LREC 2000 2nd International Conference on Language Resources & Evaluation | ||||||
Title | What are Transcription Errors and Why are They made? |
Authors | Oppermann Daniela (Institute of Phonetics and Speech Communication, Schellingstr. 3,80799 Munich, Germany, daniela.oppermann@phonetik.uni-muenchen.de) Burger Susanne (Interactive Systems Laboratories, Carnegie Mellon Univeristy Pittsburgh, USA, University of Karlsruhe, Germany, sburger@cs.cmu.edu) Weilhammer Karl (Institute of Phonetics and Speech Communication, Schellingstr. 3,80799 Munich, Germany, karl.weilhammer@phonetik.uni-muenchen.de) |
Keywords | Annotation Errors, Data-Collection, Spontaneous Speech, Transcription |
Session | Session SP2 - Spoken Language Resources Issues from Construction to Validation |
Full Paper | 205.ps, 205.pdf |
Abstract | In recent work we compared transcriptions of German spontaneous dialogues of the VERBMOBIL corpus to ascertain differences between transcribers and quality.

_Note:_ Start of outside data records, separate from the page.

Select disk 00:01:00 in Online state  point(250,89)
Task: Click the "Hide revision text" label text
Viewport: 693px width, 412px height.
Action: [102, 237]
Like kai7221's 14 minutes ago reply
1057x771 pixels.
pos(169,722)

A better understanding of where and what kind of inconsistencies occur will help us to improve the working environment for transcribers, to reduce the effort on correction passes, and will finally result in better transcription quality. The results show that transcribers have different levels of perception of spontaneous speech phenomena, mainly prosodic phenomena such as pauses in speech and lengthening. During the correction pass 80% of these labels had to be inserted. Additionally, the annotation of non-grammatical phrases and pronunciation comments seems to need a better explanation in the convention manual. Here the correcting transcribers had to change 20% of the annotations. |